Lysogene Announces Company Presentations at October & November Investor Conferences

Lysogene Announces Company Presentations at October & November Investor Conferences

10/04/2017

Lysogene Announces Company Presentations at October & November Investor Conferences

Regulatory News:

Lysogene (Paris:LYS) (FR0013233475 – LYS) (LYS.PA), a leading, biopharmaceutical company pioneering gene therapy technologies to treat central nervous system diseases, today announced that it will be participating in the following investor events in the upcoming weeks:

October

  • Chardan Gene Therapy Conference (New York, US)
Date:       Wednesday, October 11
Time: 3:45pm Eastern Time
Location: Westin New York Grand Central, Assembly Room
  • Jefferies Gene Editing & Gene Therapy Summit (New York, US)
Date:       Thursday, October 12
Time: 2:30pm Eastern Time
Location: Westin New York Grand Central
  • Key Opinion Leader Lunch: Gene Therapy for Patients with Sanfilippo Syndrome Type A (MPS IIIA) (New York, US)
Date:       Friday, October 13
Time: 12:00pm – 1:30pm Eastern Time
Location: Lotte New York Palace Hotel

Webcast: http://lifesci.rampard.com/20171013/reg.jsp

November

  • Jefferies 2017 London Healthcare Conference (London, UK)
Date:       Tuesday, November 14 & Wednesday, November 15
Time: TBD
Location: Waldorf Hilton

About Lysogene

Lysogene (www.lysogene.com) is a global biopharma leader in orphan CNS disease research and development.

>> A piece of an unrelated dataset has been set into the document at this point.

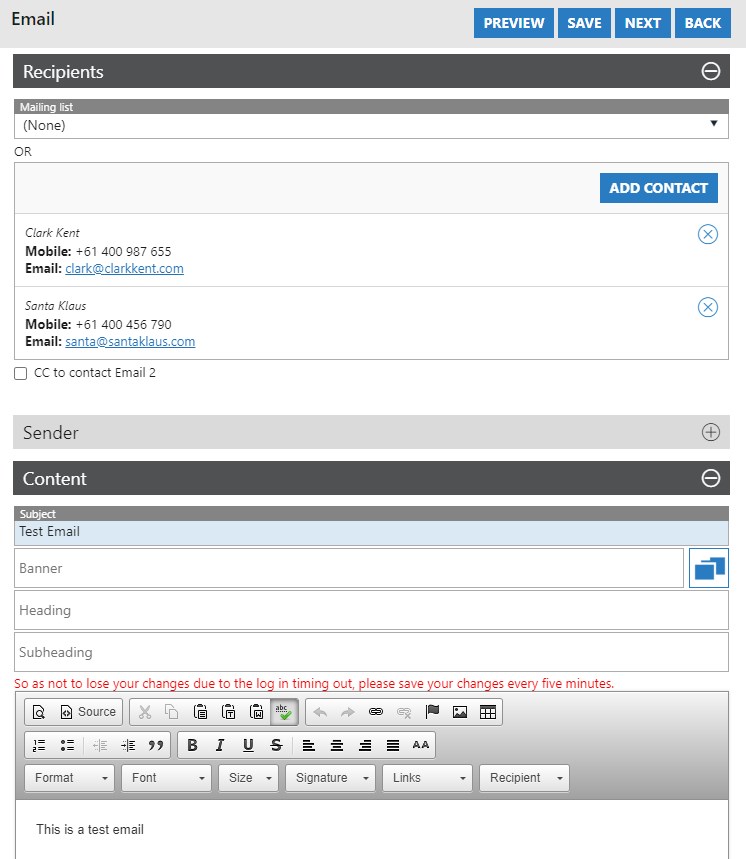
Task: Open the banner image picker icon
Action: pos(708,568)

Lysogene has generated five non-cumulative years of clinical safety data to show the efficiency of a direct delivery route to the CNS with its initial gene therapy trial for MPS IIIA. Lysogene has recently completed the enrollment for the first multi-national observational study in MPS IIIA which will function as the non-concurrent control for the first pivotal trial for MPS IIIA in H1 2018. Lysogene also plans a clinical trial for GM1 Gangliosidosis for 2019. Lysogene has obtained orphan drug designation from the EMA and FDA and rare pediatric designation by the FDA for both programs.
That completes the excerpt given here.